* Instructions to follow
Using the data below, transcribe exactly everything from the line that contains "The height and" down to the line that contains "Select chart marker 37 on the chart". Include both of those lines and none of the pictures.

* Data shown
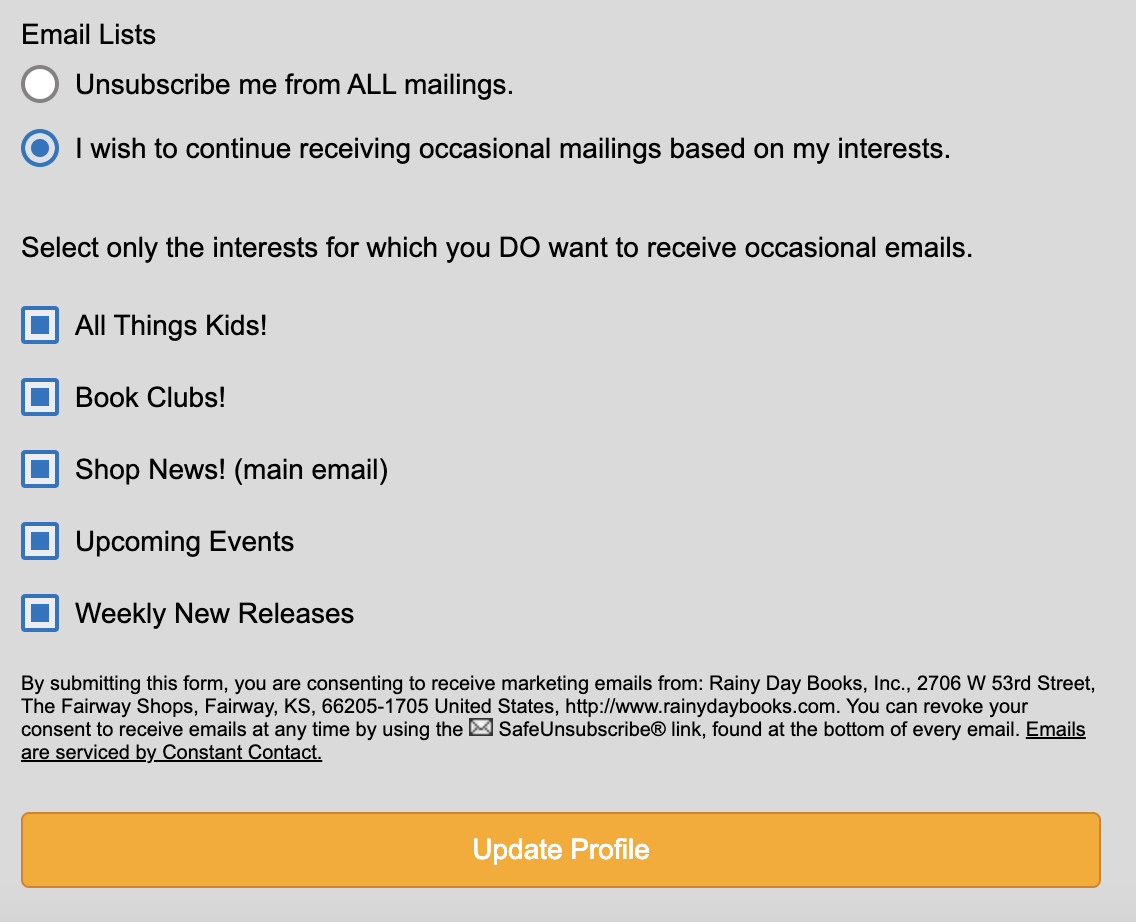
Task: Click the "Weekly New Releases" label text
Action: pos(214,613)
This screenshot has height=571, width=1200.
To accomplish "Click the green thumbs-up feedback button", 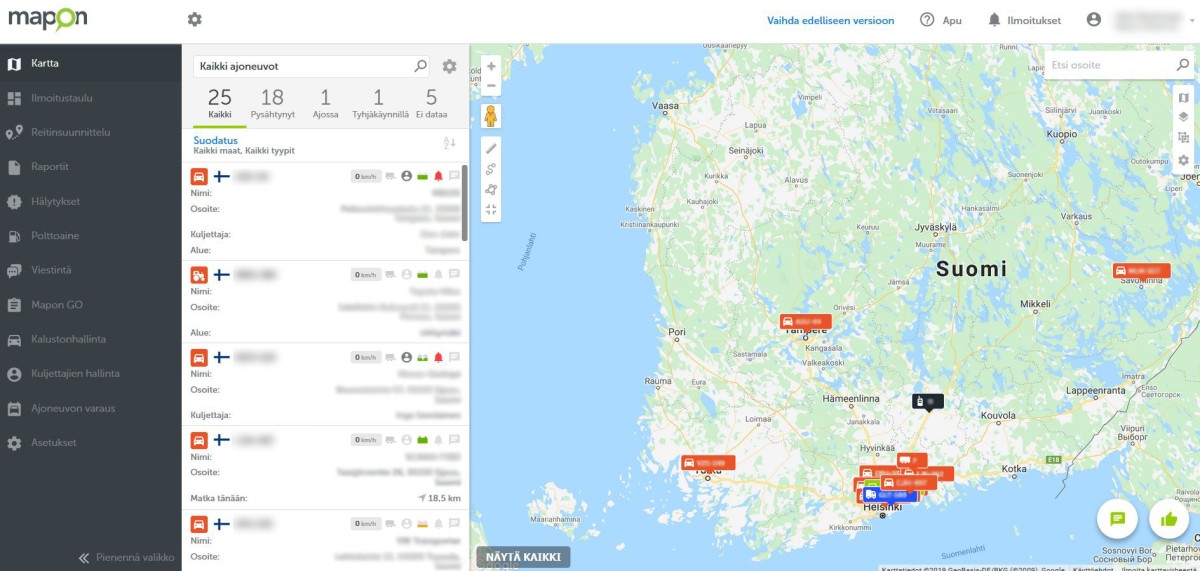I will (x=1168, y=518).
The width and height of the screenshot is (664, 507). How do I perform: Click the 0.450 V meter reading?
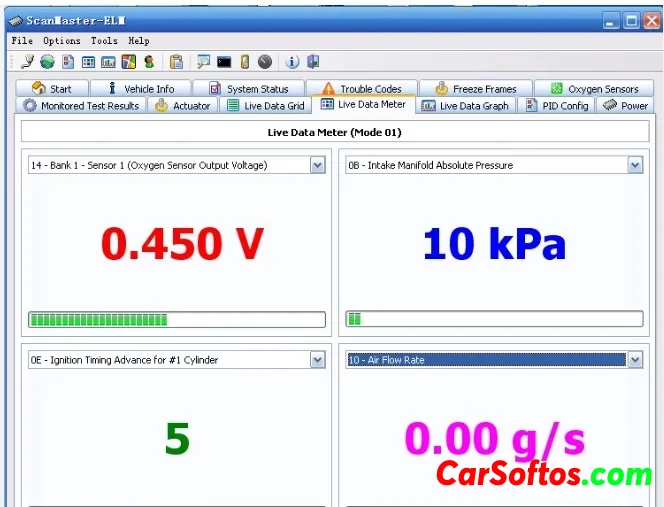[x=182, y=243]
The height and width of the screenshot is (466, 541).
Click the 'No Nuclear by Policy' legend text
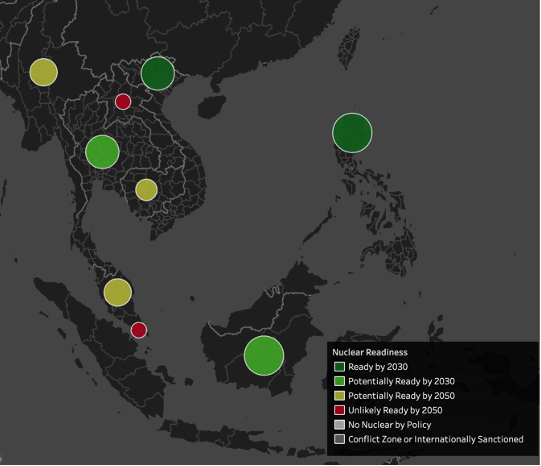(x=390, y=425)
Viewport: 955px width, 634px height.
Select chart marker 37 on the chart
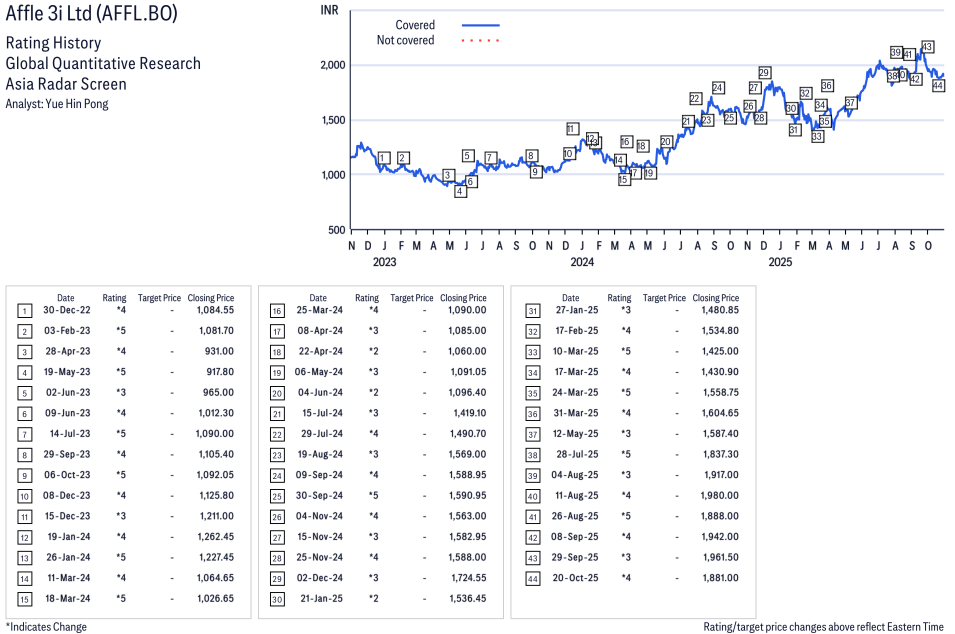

---

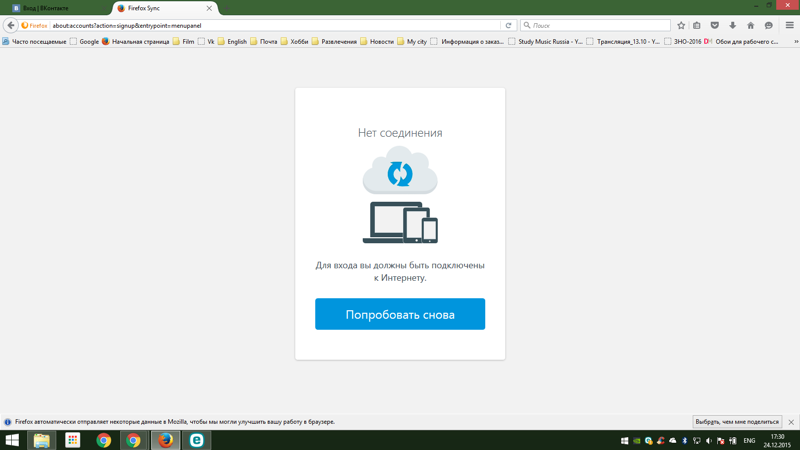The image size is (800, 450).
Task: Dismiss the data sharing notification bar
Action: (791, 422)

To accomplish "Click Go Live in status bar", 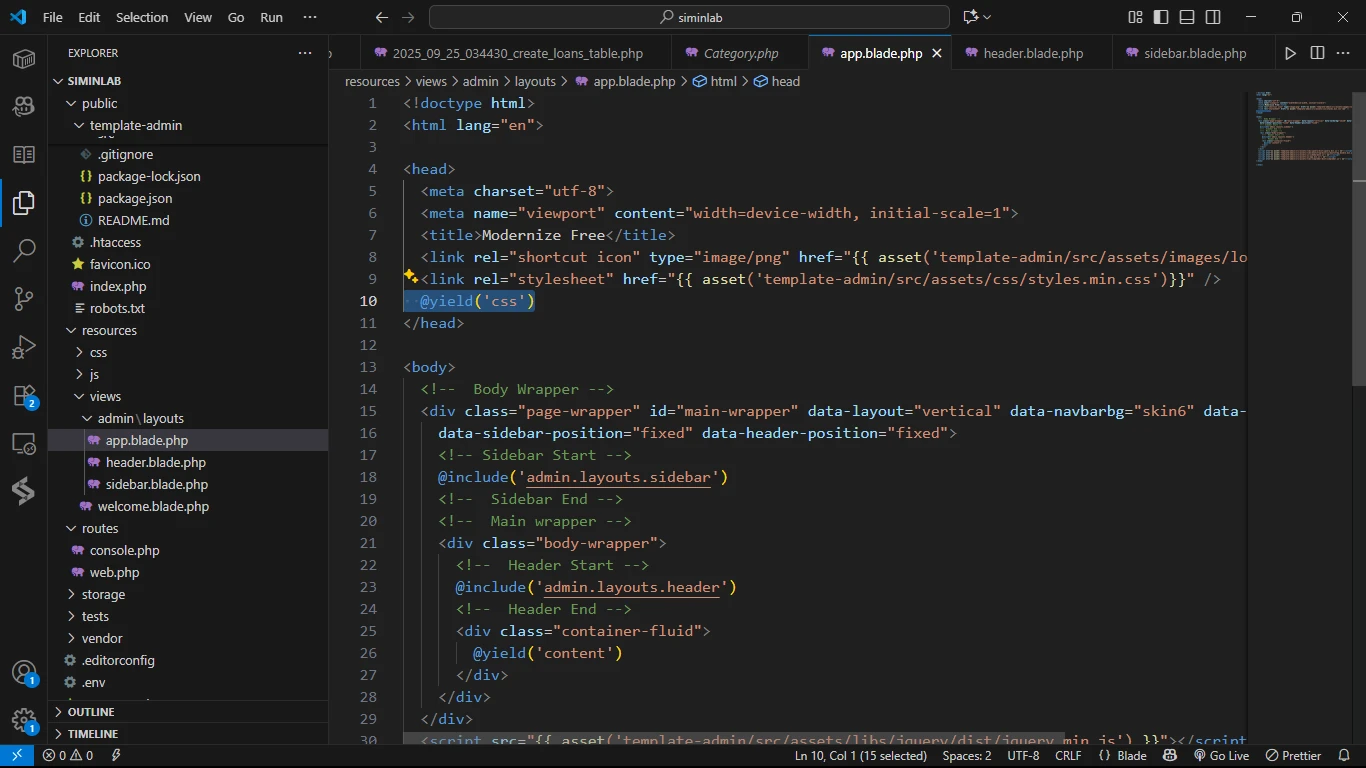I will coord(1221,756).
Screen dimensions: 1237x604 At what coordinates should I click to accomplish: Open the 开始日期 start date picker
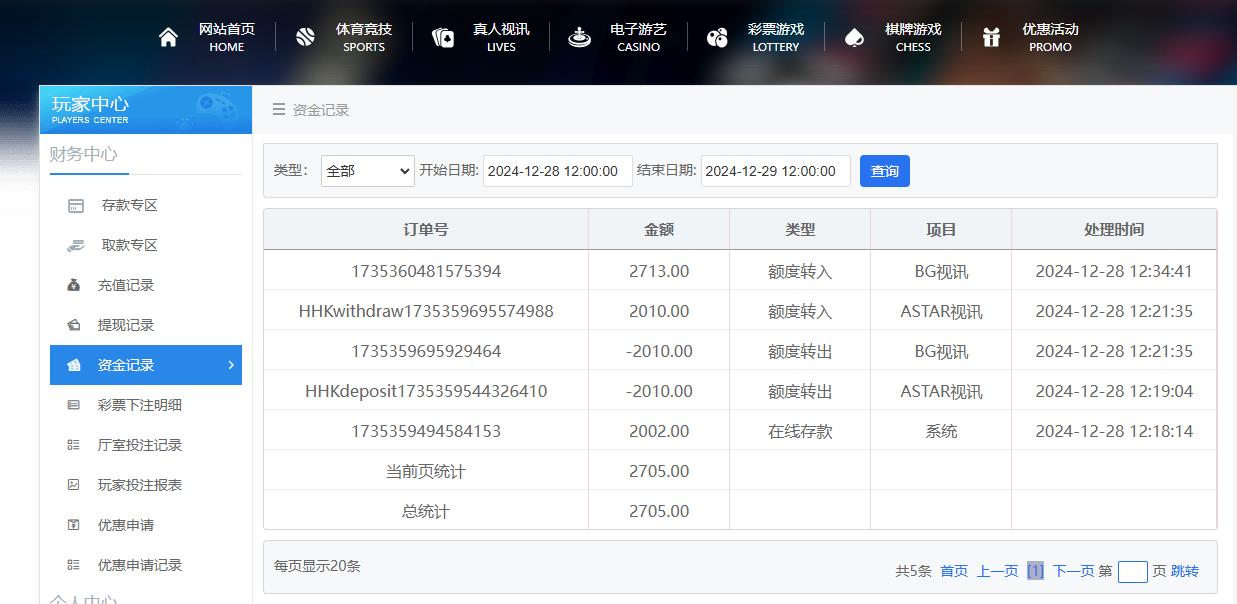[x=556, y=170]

* Response below
The height and width of the screenshot is (466, 541).
Click the 'No Nuclear by Policy' legend text
(x=390, y=425)
Viewport: 955px width, 634px height.
Select chart marker 37 on the chart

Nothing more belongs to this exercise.